Type out each of the lines below word for word, leaving out the pictures.

-- START OF Provided data --

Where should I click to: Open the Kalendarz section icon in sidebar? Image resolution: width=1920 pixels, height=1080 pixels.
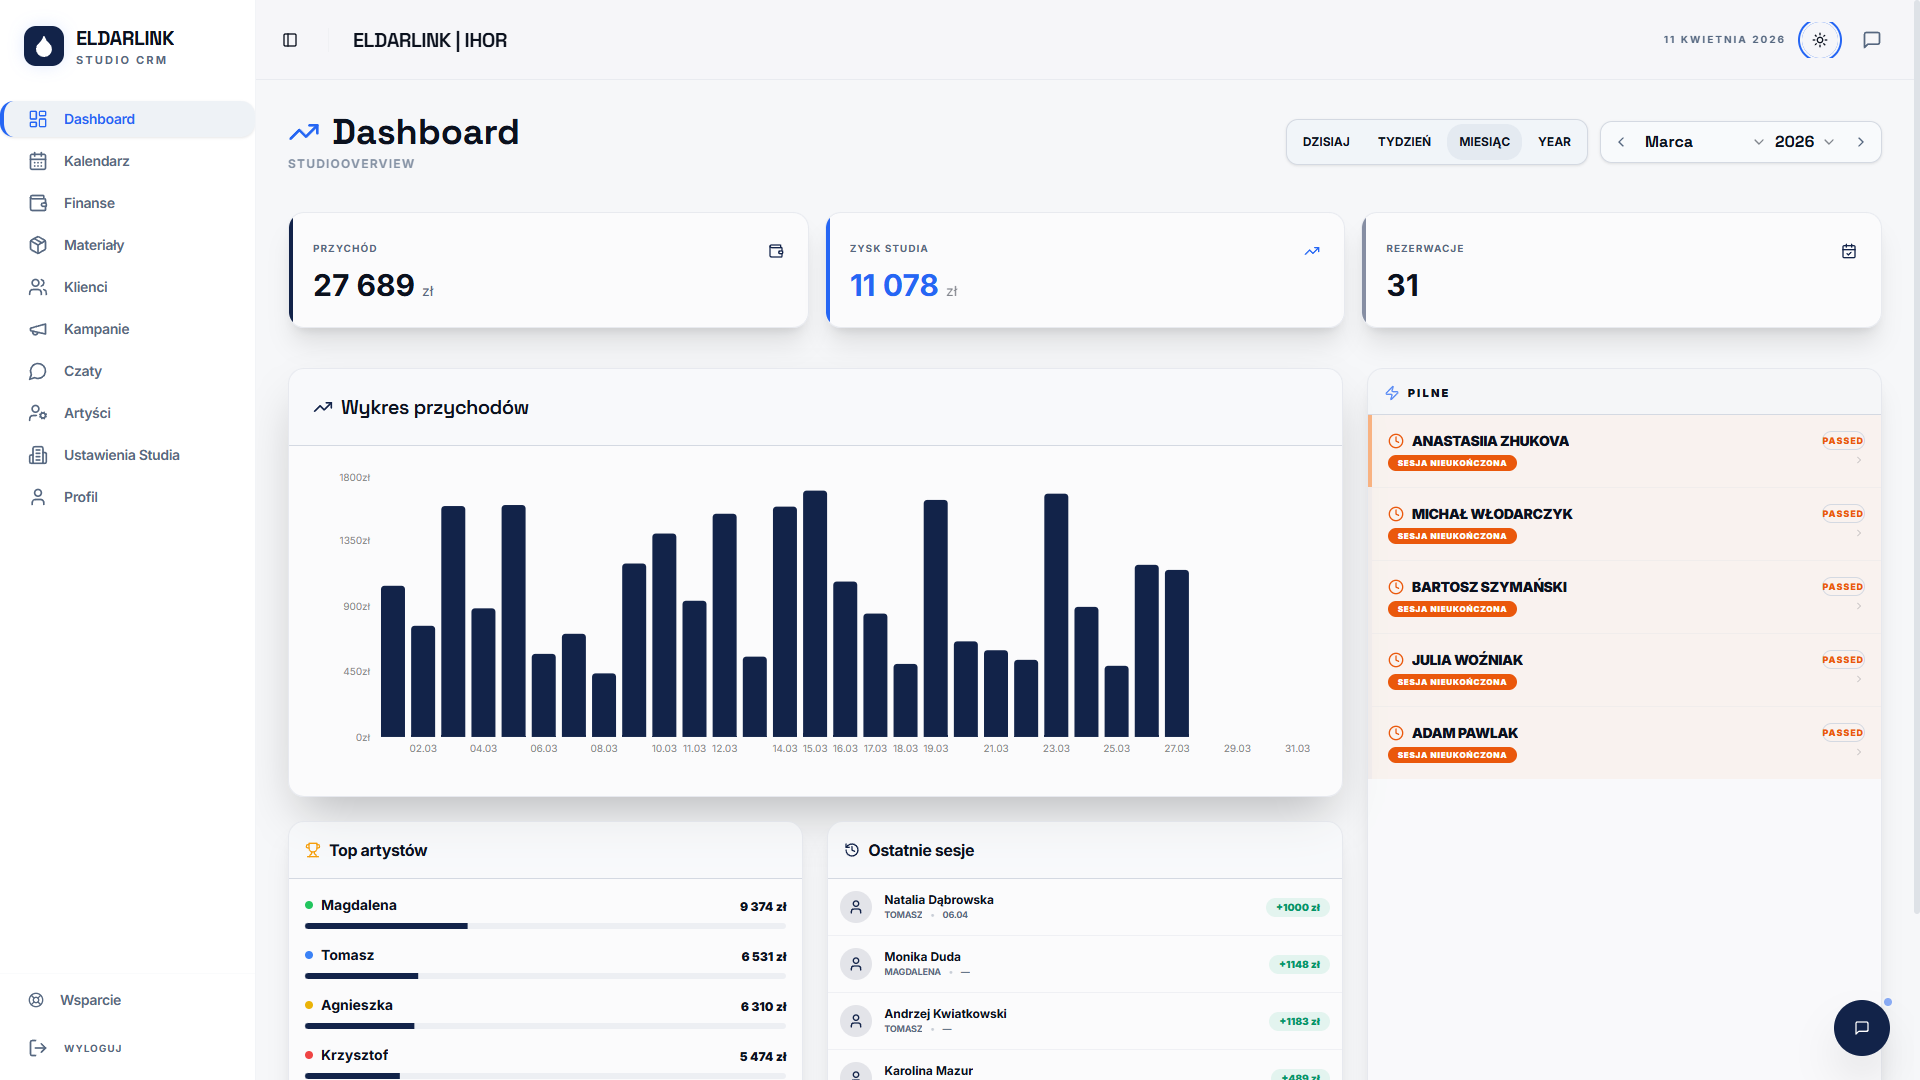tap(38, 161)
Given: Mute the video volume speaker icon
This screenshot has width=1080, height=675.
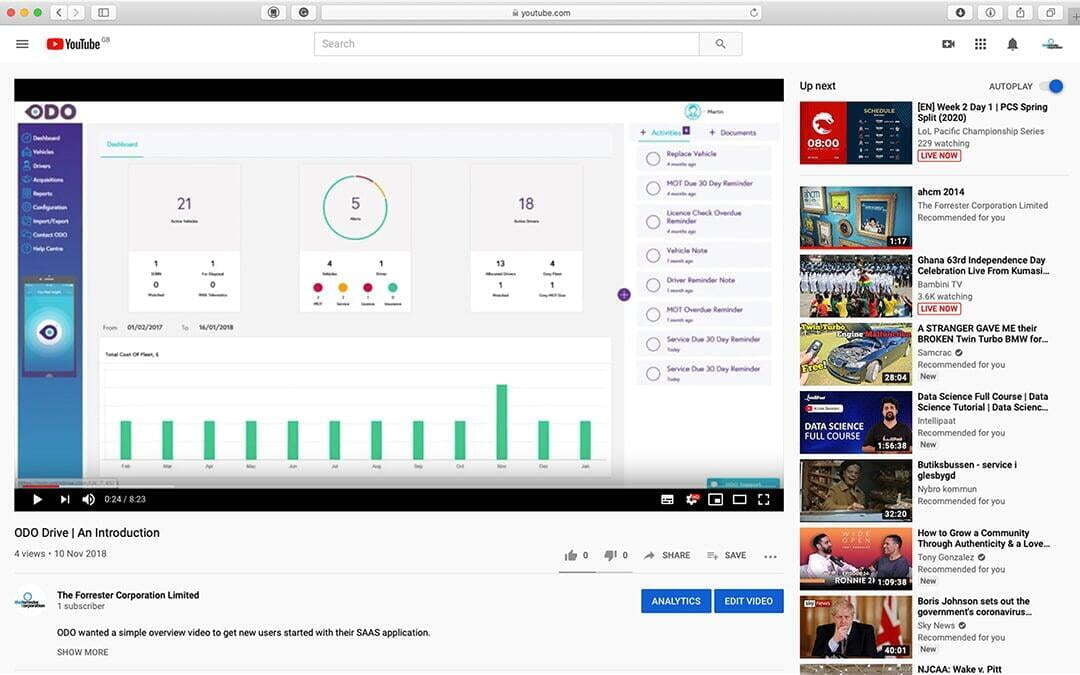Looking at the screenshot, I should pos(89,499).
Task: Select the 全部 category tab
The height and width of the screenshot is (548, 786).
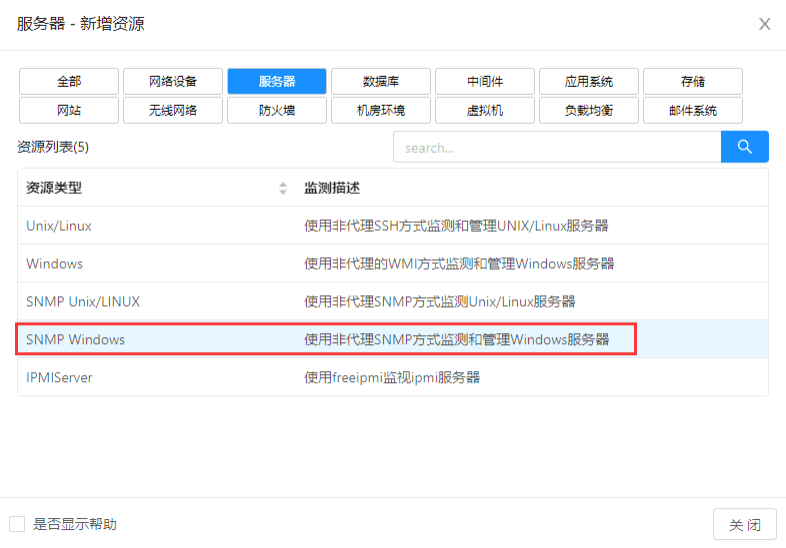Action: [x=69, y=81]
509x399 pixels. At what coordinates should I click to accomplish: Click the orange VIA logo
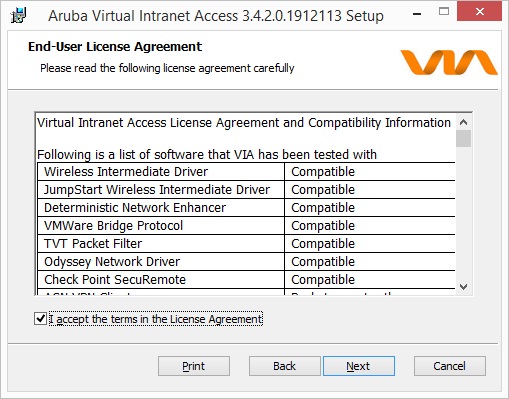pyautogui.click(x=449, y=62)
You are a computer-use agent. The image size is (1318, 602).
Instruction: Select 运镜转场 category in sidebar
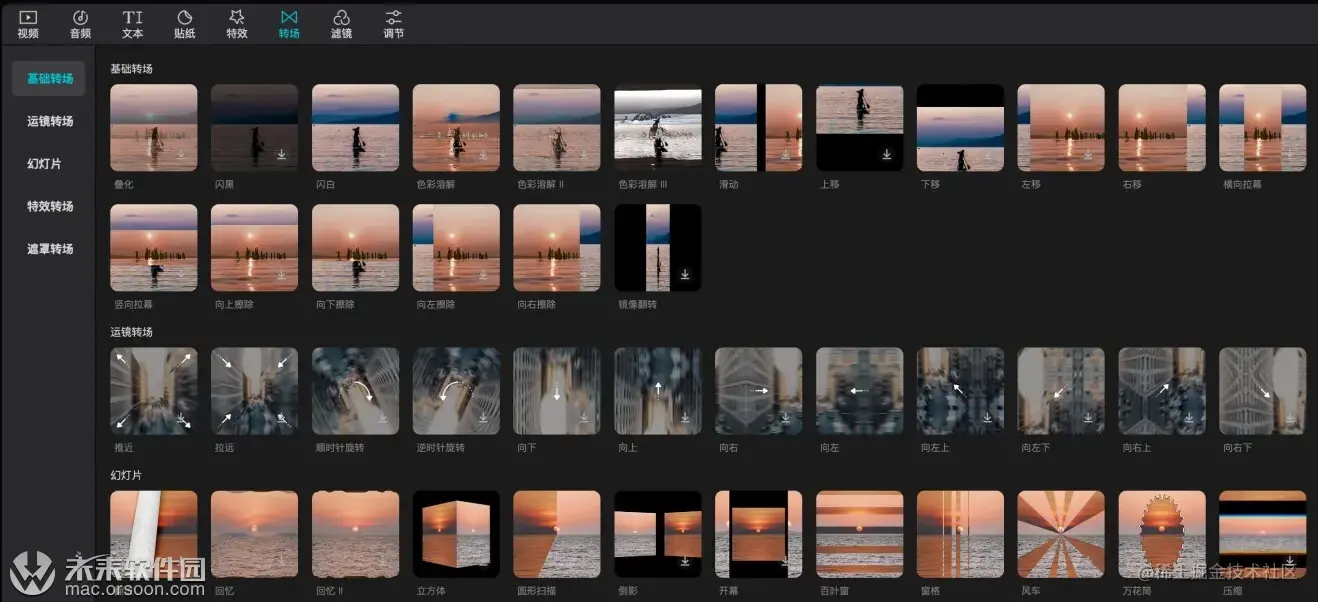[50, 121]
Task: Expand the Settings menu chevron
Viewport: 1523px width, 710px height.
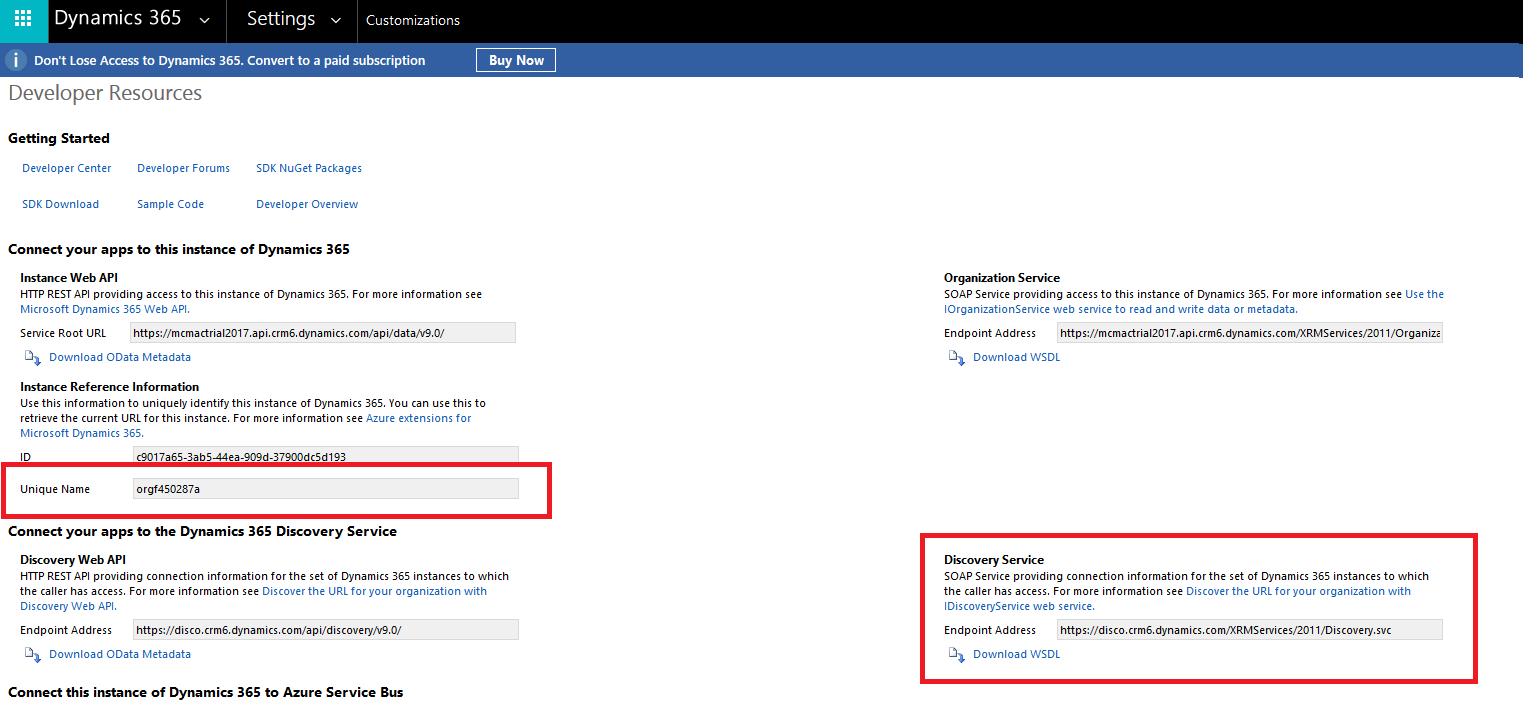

-- END OF Provided data --

▸ Full answer
Where should I click to: Open the Kalendarz section icon in sidebar? Image resolution: width=1920 pixels, height=1080 pixels.
tap(38, 161)
Given: Mute the video volume speaker icon
This screenshot has width=1080, height=675.
Looking at the screenshot, I should pos(89,499).
Task: Select the 全部 category tab
The height and width of the screenshot is (548, 786).
Action: [x=69, y=81]
509x399 pixels. At what coordinates should I click to accomplish: Click the orange VIA logo
pyautogui.click(x=449, y=62)
You are a computer-use agent. The image size is (1318, 602).
Instruction: Select 运镜转场 category in sidebar
[50, 121]
Task: Expand the Settings menu chevron
Viewport: 1523px width, 710px height.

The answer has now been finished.